Historically, researchers in materials discovery have devised and tested options through some mix of hunches, informed speculation, and trial by error. But it’s a difficult and time-consuming process simply given the vast array of possible substances and combinations, which can send researchers down numerous false paths.

In the case of electrolyte ingredients, “you can mix and match them in billions of ways,” says Venkat Viswanathan, an associate professor at Carnegie Mellon, a co-author of the Nature Communications paper, and a cofounder and chief scientist at Aionics. He collaborated with Jay Whitacre, director of the university’s Wilton E. Scott Institute for Energy Innovation and the co-principal investigator on the project, along with other Carnegie researchers to explore how robotics and machine learning could help.

The promise of a system like Clio and Dragonfly is that it can rapidly work through a wider array of possibilities than human researchers can, and apply what it learns in a systematic way.

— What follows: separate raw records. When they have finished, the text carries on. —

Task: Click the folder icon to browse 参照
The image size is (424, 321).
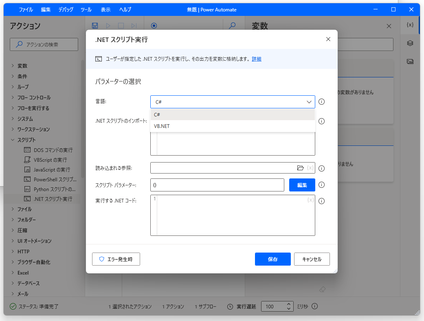Action: pyautogui.click(x=301, y=167)
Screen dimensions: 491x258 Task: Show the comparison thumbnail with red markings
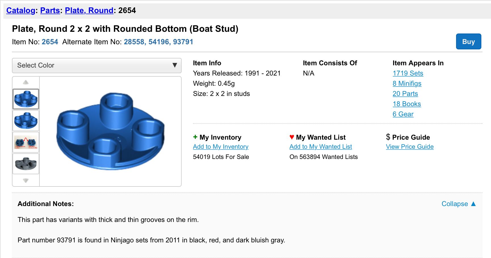tap(26, 142)
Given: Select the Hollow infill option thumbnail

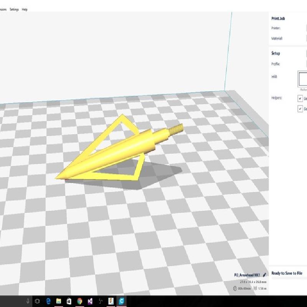Looking at the screenshot, I should [x=303, y=79].
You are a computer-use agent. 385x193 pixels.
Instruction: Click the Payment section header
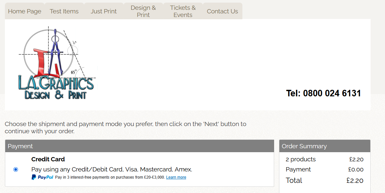20,146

Dragonfly isn’t equipped with information about chemistry or batteries, so it doesn’t bring much bias to its suggestions beyond the fact that the researchers select the first mixture, Viswanathan says. From there, it runs through a wide variety of combinations, from mild refinements of the original to completely out-of-the-box suggestions, homing in on a mix of ingredients that delivers better and better results against its programmed goal.

In the case of battery experiments, the Carnegie Mellon team was looking for an electrolyte that would speed up the recharging time for batteries. The electrolyte solution helps shuttle ions—or atoms with a net charge due to the loss or gain of an electron—between the two electrodes in a battery. During discharge, lithium ions are created at the negative electrode, known as the anode, and flow through the solution toward the positive electrode, the cathode, where they gain electrons. During charging, that process is reversed.

One of the key metrics Clio measured and sought to optimize is “ionic conductivity,” or how readily ions flow through the solution, which directly affects how quickly a battery can recharge. 

But an added challenge for commercial electrolytes is that they must work well across a variety of measures, including total life cycles, power output, and safety, and improvements in one area can often come at the cost of others. 

In subsequent work, the Carnegie Mellon researchers hope to accelerate the robotic experiments, refine the machine-learning tools, and run experiments with multiple objectives, rather than a single performance goal.

The grand hope is that automation and machine learning could accelerate the discovery of the next set of breakthrough materials, helping to deliver better batteries, more efficient photovoltaics and more as the world races to drive down climate emissions.